The name for an assumption made for the sake of contradiction What is the name (or adjective) for an assumption made for the sake of contradiction?
To be clear, I'm in search of an expression in the form "a(n) $\underline{\quad \quad \quad \quad}$ assumption".
Edit: Why are there votes to close this question? This question at least fits the tag "mathematical-writing" and is pertinent to the writing of mathematical research papers, no doubt.
 A: I liked the suggestion "the marked assumption", found in the comments. Unlike Willie Wong's suggestion the "contradictive assumption", the "marked assumption" only partially suggests the nature of the expression. This is hard to fix unless the expression is made standard.
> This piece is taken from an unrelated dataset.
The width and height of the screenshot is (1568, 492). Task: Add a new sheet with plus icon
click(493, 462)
An advantage of the "marked assumption" is that it can serve double-duty: Even in cases where the truth of the assumption is unknown, the expression is still relevant. This is particularly notable in the study of the Riemann Hypothesis where the Riemann Hypothesis is occasionally assumed and consequences derived therefrom. If the marked assumption holds, then all we have done is discover consistent structure. If the marked assumption fails, then our presumptive work can just be seen as a search for a contradiction.
A: Straw Man Proposal
A straw-man (or straw-dog) proposal is a brainstormed simple draft proposal intended to generate discussion of its disadvantages and to provoke the generation of new and better proposals.
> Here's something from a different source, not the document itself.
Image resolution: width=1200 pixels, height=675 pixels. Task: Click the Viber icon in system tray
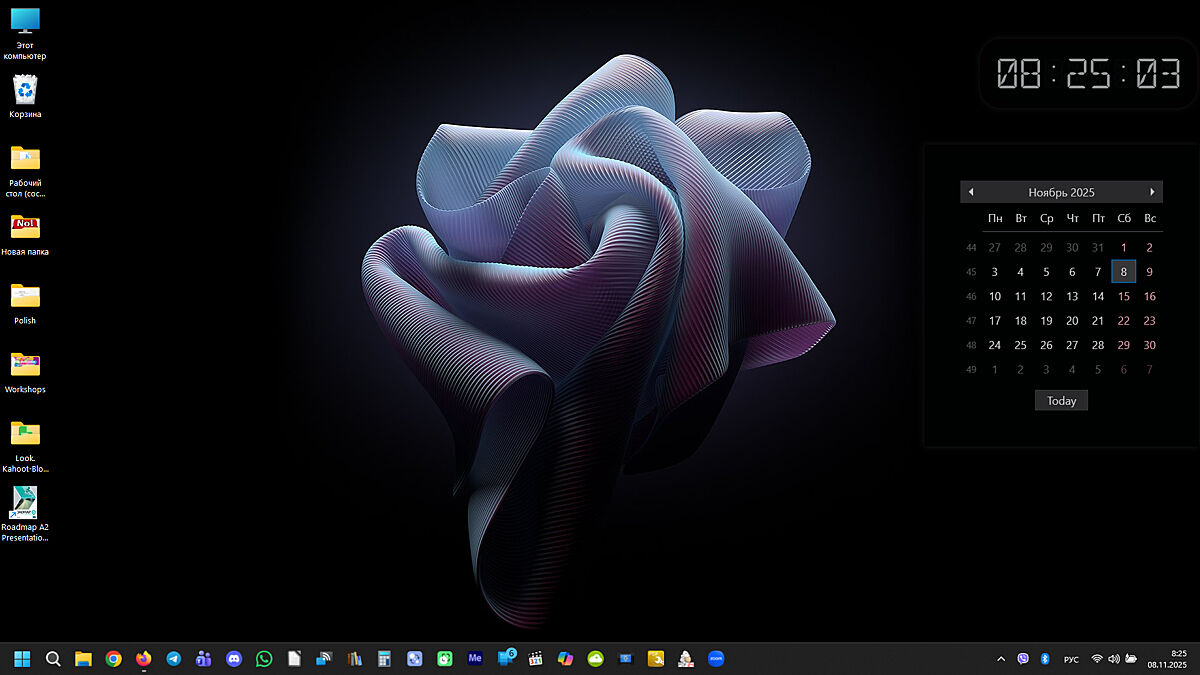pos(1023,659)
https://en.wikipedia.org/wiki/Straw_man_proposal
A: Especially in the philosophy of religion, the term reductio premise is sometimes used.  A Google Scholar search for "reductio premise" (in quotation marks) turns up a few dozen references; one of the most highly cited is Robust vagueness and the forced-march sorites paradox, by Terence Horgan.
However, among mathematicians, I don't think there is any standard terminology.
A: Not the name, but a name: "contradictive assumption".
Google knows about 80 some odd uses of this in a mathematical context. I like it because the word "contradictive" has a dictionary definition that is more-or-less suited for the job, and the word immediately invokes the method of proof we are using.